I was a pile of trash on the floor, body tightly fitted into a ball and tears were silently making streaks of water down my face, making them crash onto my chest. My mascara was most definitely smudged all over my face, resembling me as a racoon and I didn't feel any better than I look. My head was sore from tugging on the roots trying to let my anger and frustration out but it only made it worse. I swear blood is trickling to the surface in some places from my harsh pulls. I have been sitting in just my blanket up against the door and I haven't moved from my spot. He is so bi-polar; one minute he's the only person in the world I want to see and the next I don't want to be near him. When he called me that name, I couldn't take it and I wanted him out of my sight. No matter how angry you are, you shouldn't call them a bitch. It hurt my brain to think about it. But that wasn't the problem right now. The problem was the name he, and only he, actually called me. BabyDoll.

That's what he called me.

I haven't heard that name since I was sixteen, two years ago. I had nightmares every day for years after he happened and he traumatized me. Mentally and physically. Just imagining his face frightened me, shivers raking up and throughout my body. I tried to shake my head of the thoughts but I couldn't help but imagine it.

*Flashback*

His hands raked over my naked body, tears flowing out of my eyes. I was petrified.

"Please stop, please you don't have to do this." I begged, breaths coming out ragged.

"It's alright, babydoll." He said, horrifying smile curving up. it wasn't a genuine smile, it was a wicked one. His eyes were drenched with lust and that's it. He told me he has no intention of hurting me but I know he will. His breath smelt strongly of alcohol and cigarettes making me gag.

I had stopped fighting him after he handcuffed my ankles and wrists to the stiff head board and legs of the bed.
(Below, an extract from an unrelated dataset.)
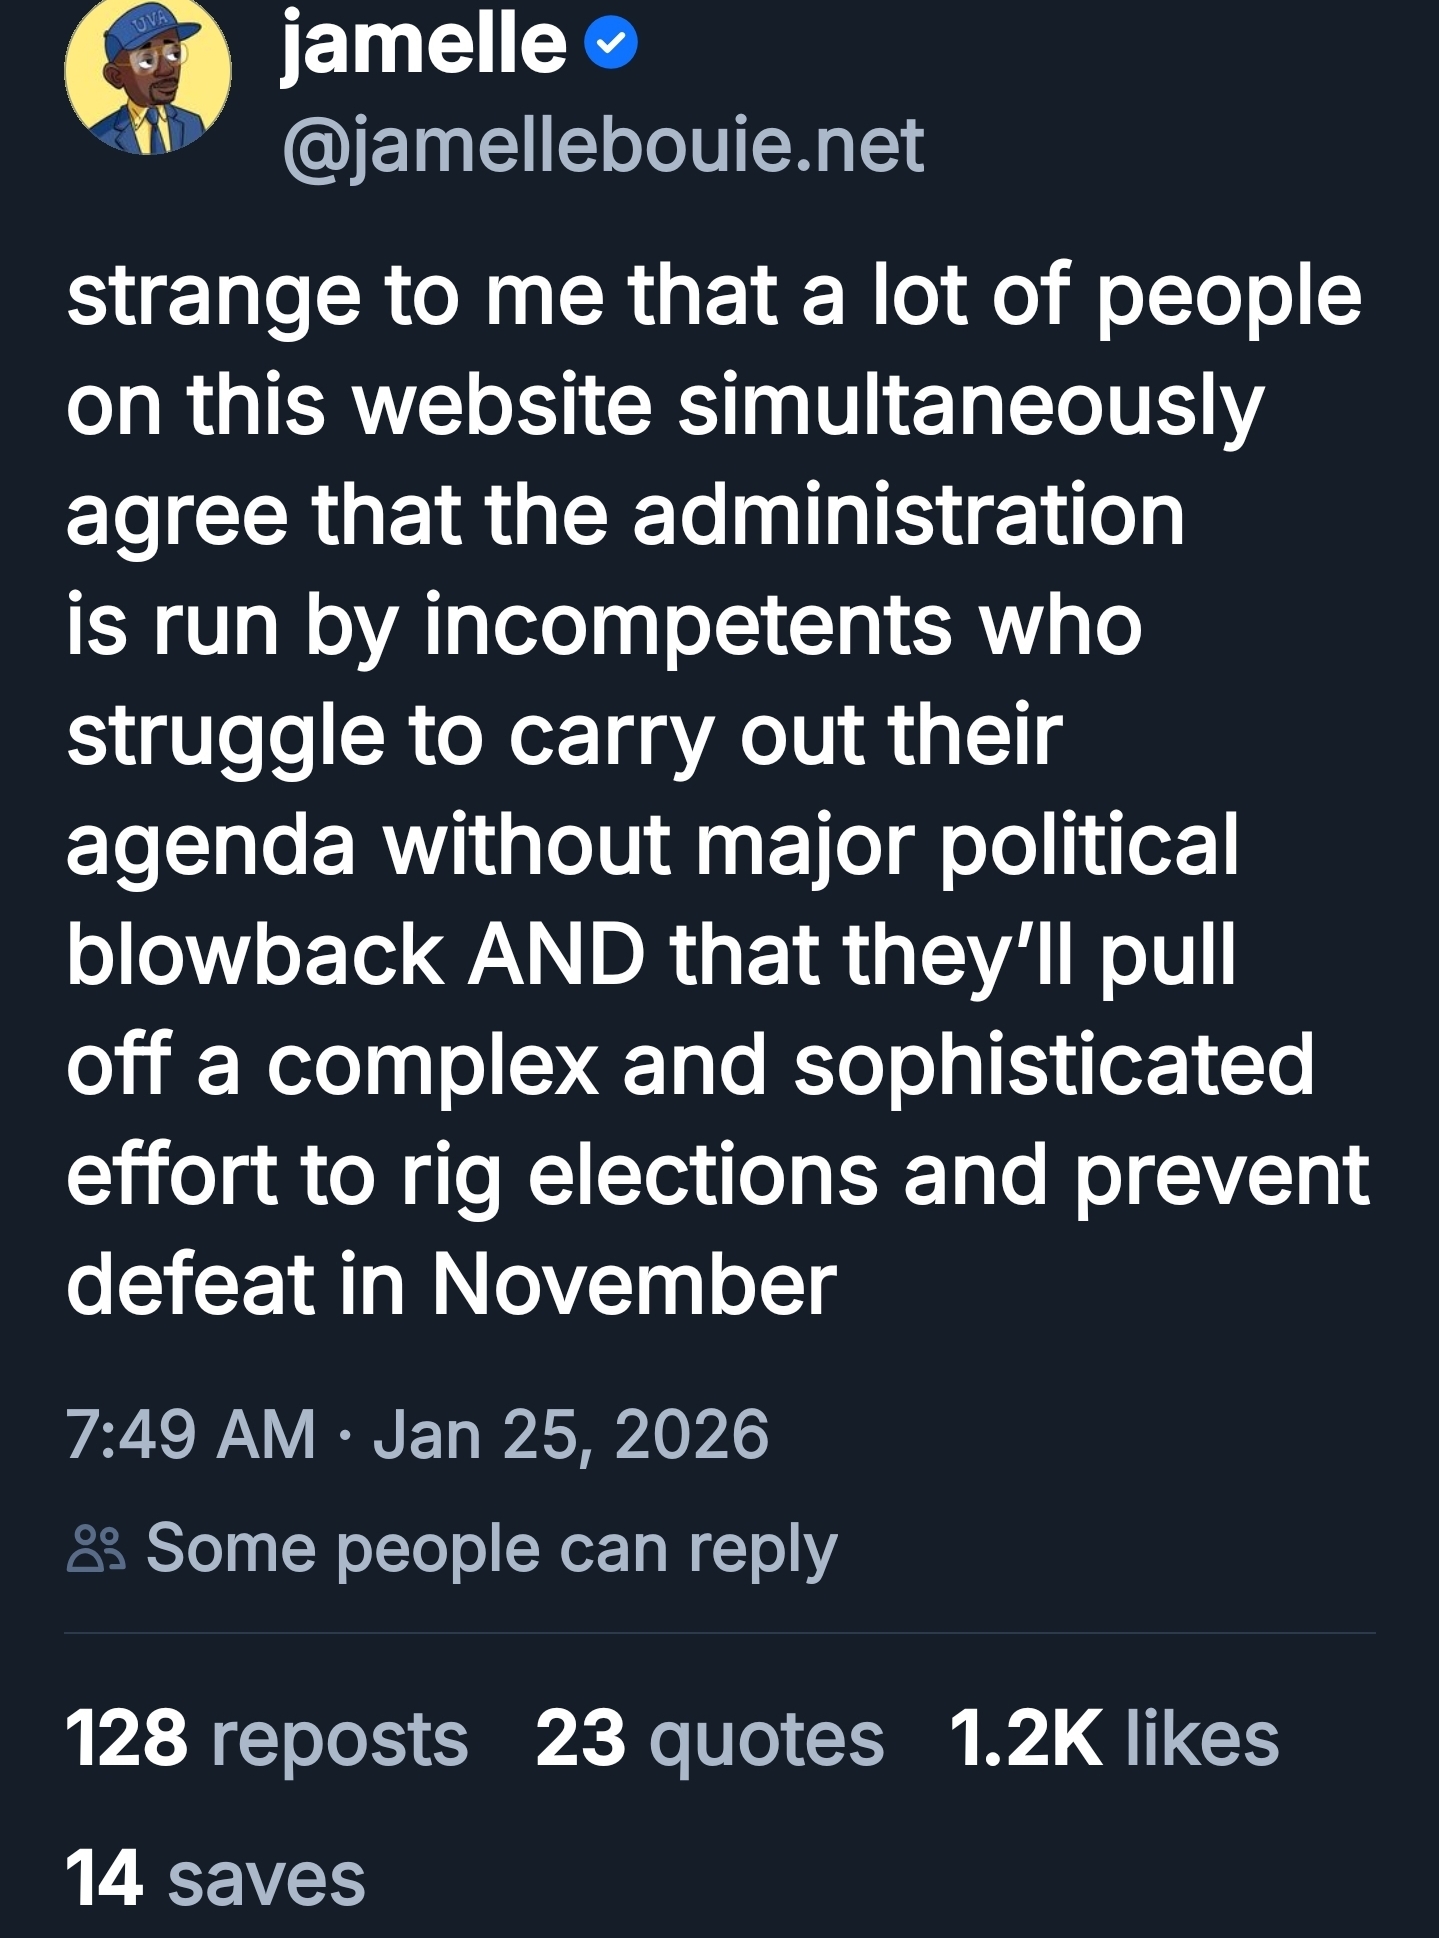Screen dimensions: 1439x1938
Task: Show the 1.2K likes list
Action: [1113, 1738]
I still tried to wiggle out of his hold but that would only make him grip my body tighter, making sure to leave bruises.

He was making a trail of kisses with his disgusting lips from my chest down to my lower region.

"Please stop." I whimpered, using the last bit of strength I had in me to fight him off.

"No." He said sternly, inserting a finger. The tears just grew harder after he had stopped and starting unbuckling his belt.

"Please don't do this again." I pleaded with my life.

"Baby doll, just relax and maybe you'll enjoy it too." He said, giving me that disgusting smile and winking at me, making my stomach churn.

I knew if I tried to fight him off he would hurt me again. My cheek still was stinging from him slapping me across the face and there was going to be bruises there as well. I was snapped from my thoughts when I felt something touch me. I squeezed my eyes closed and he rocked his hips into mine, making me sob even harder if possible.

*End of flashback.*

I burst into hysterics at the memory that kept replaying in my mind and I felt so alone. Zoey was never here and I needed Harry to stay away from me. I barely know Jasper and those girls I ate lunch with so I have no one. I know I wouldn't tell anyone anyways but it would be nice to know that I could tell someone if I needed to. I've been to counselors but it only made it worse. He didn't only do that to me once, but thirty two times. He did it to me for three years. He was a drunk and was messed up in the brain so he abused me. Physically and mentally but rape was the absolute worse thing he had done to me. To make the whole situation even confusing than it already was, and to make matter worse, my own father hit and raped me. I had told Harry that he was gone and was dead but he wasn't he was still out there. Lurking in the streets and I had no clue as to where he was.